In our research, Tom and I go into different sovereign supply chain strategies businesses are using, from near-shoring to reshoring to something called siloing, which is creating different supply chains for China and the rest of the world. East-West relations, that’s where the next shoe could drop.

Before that shoe drops, what can small businesses do to prepare?

Amling: You have to create options. To do that, you have to spend some time looking at future scenarios. Scenario planning is extremely important. We’re doing this at the institute in partnership with S&P Global, mapping out scenarios of different levels of conflict escalation. It’s important that you understand likely scenarios that might happen, what options you have for them and what you need to do as an individual business.

Also, take advantage of the available information. For example, at UT, we offer the EPIC Supply Chain Framework, a global risk assessment and readiness resource, free of charge. You can find it on the GSCI site with other white papers.

Look for opportunities to partner with companies and service providers that can give you options if you’re a small-to-midsize business. Look at how you can combine some of your shipments, some of your supply chains, with other companies, where you can lower overall cost and create more options should a disruption occur.

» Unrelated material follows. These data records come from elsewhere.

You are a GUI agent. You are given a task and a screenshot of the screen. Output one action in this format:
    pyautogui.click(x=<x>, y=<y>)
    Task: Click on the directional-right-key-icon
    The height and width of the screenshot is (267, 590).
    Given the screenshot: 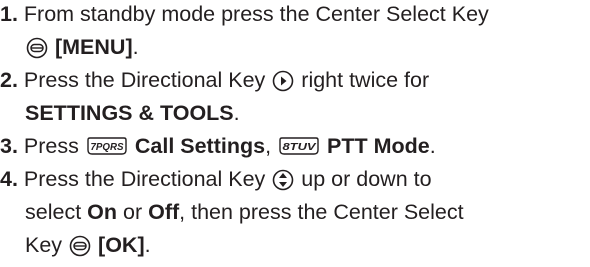 What is the action you would take?
    pyautogui.click(x=283, y=86)
    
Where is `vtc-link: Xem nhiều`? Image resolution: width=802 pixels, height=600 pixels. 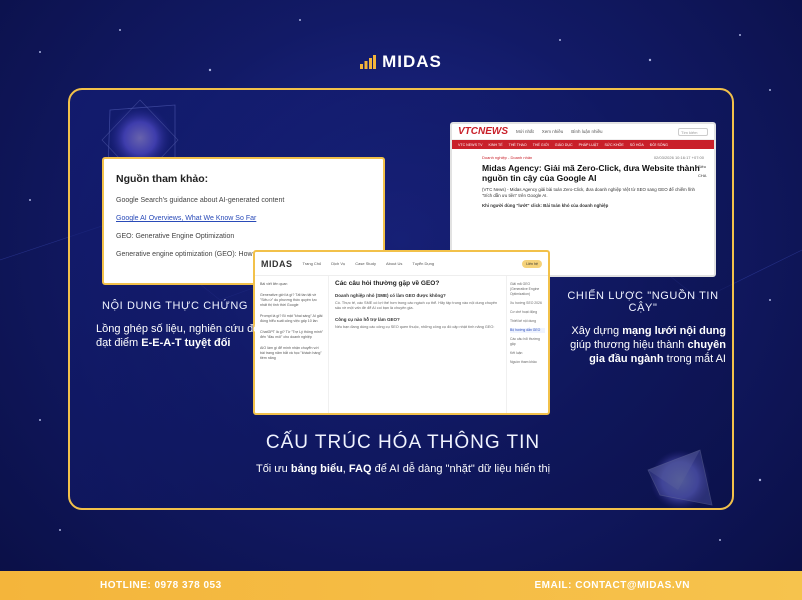 vtc-link: Xem nhiều is located at coordinates (553, 132).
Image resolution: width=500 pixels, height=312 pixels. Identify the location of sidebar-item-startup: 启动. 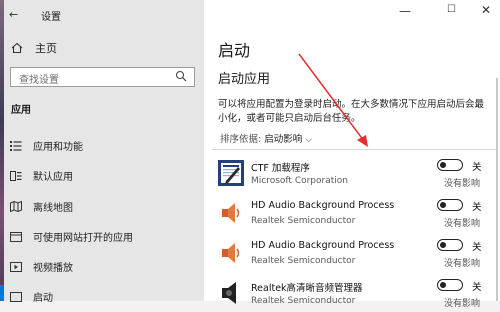
(31, 296).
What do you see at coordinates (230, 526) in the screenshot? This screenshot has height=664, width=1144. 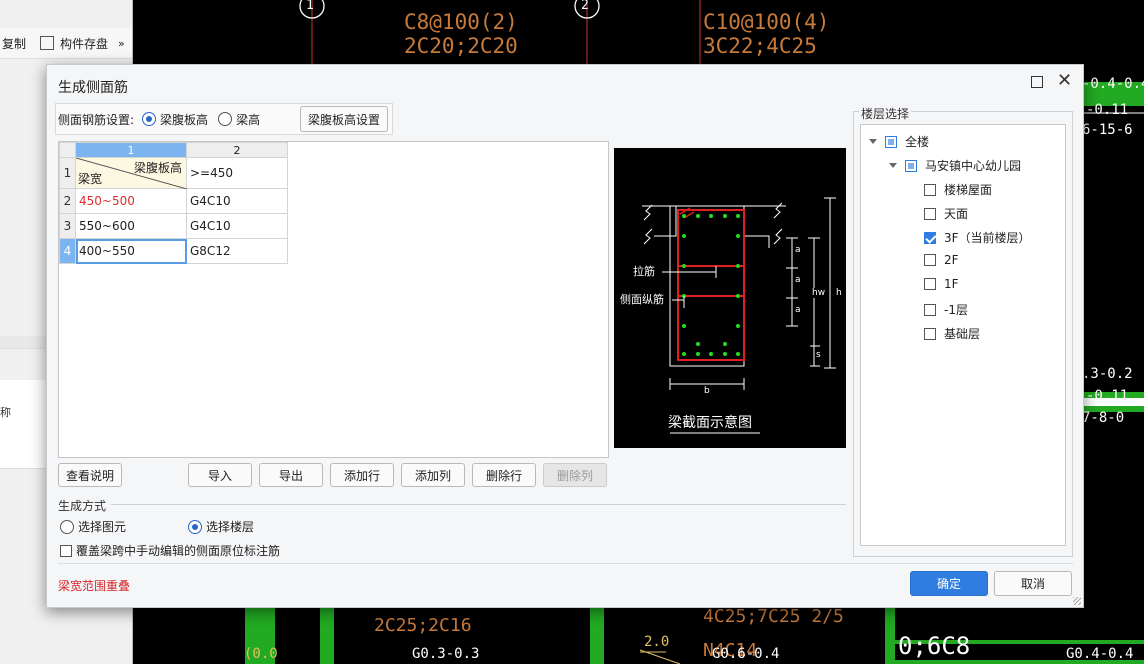 I see `radio-select-floor-label: 选择楼层` at bounding box center [230, 526].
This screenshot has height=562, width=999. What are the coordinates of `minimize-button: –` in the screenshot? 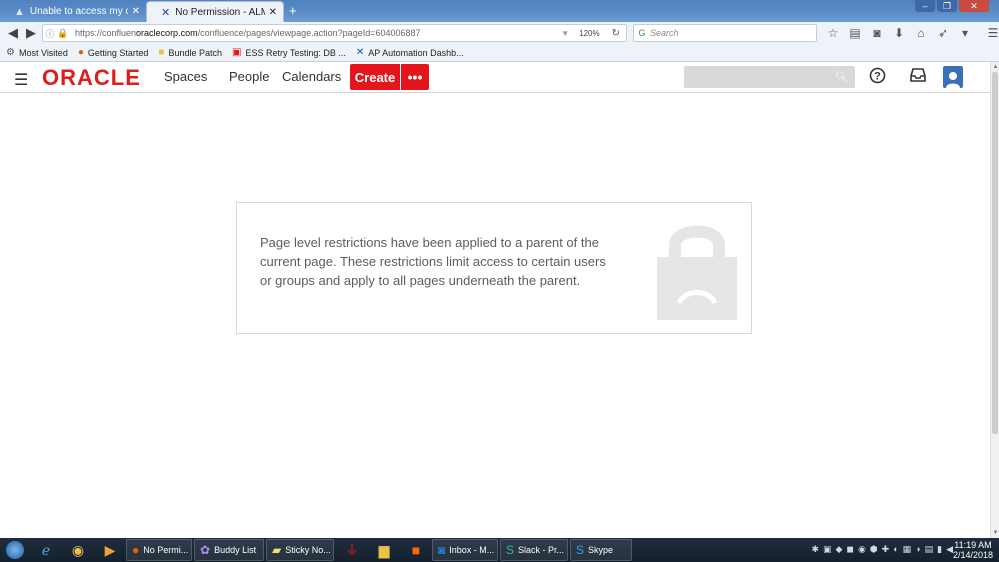 It's located at (925, 6).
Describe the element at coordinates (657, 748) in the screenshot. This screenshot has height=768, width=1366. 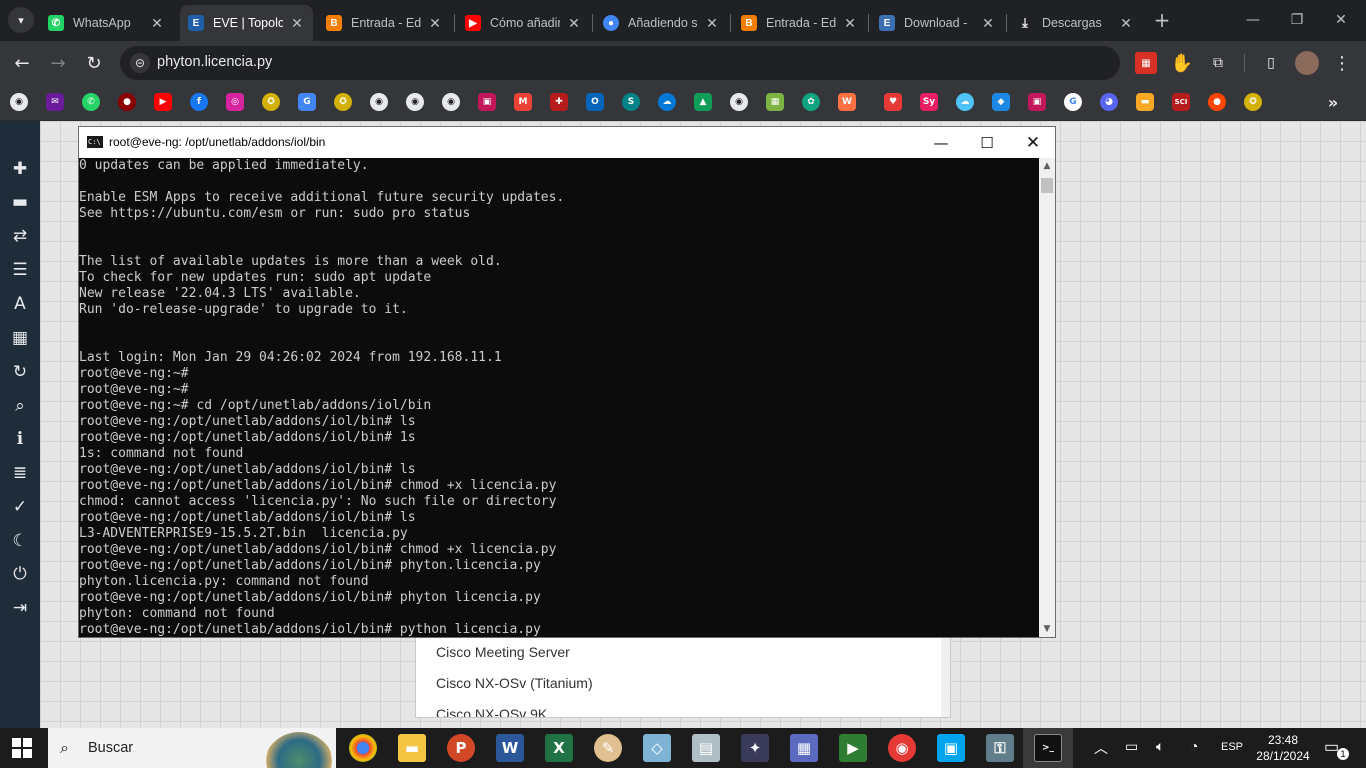
I see `notes-icon: ◇` at that location.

Know where most of your profits come from, specifically from what products and what geographies. This is because we’re talking about risk mitigation, and the number one problem I see when I’m talking with companies is not that they don’t have a risk mitigation plan. They usually do, but it’s for everything they do. Typically, most of your profits come from a minority of your products, and you need to protect those first.

Finally, you need to know how each of your products and each of your service offerings improve consumers’ ability to deal with inadequate wealth, access, skill or time. How do you save them money? How are you making your product easy to buy? How do you save people time? If you can answer those things, whether it’s a good economy or bad, whether there’s a disruption or not, your business is going to be in a good situation.

Note: Voting on the Teamsters’ UPS contract continues through August 22.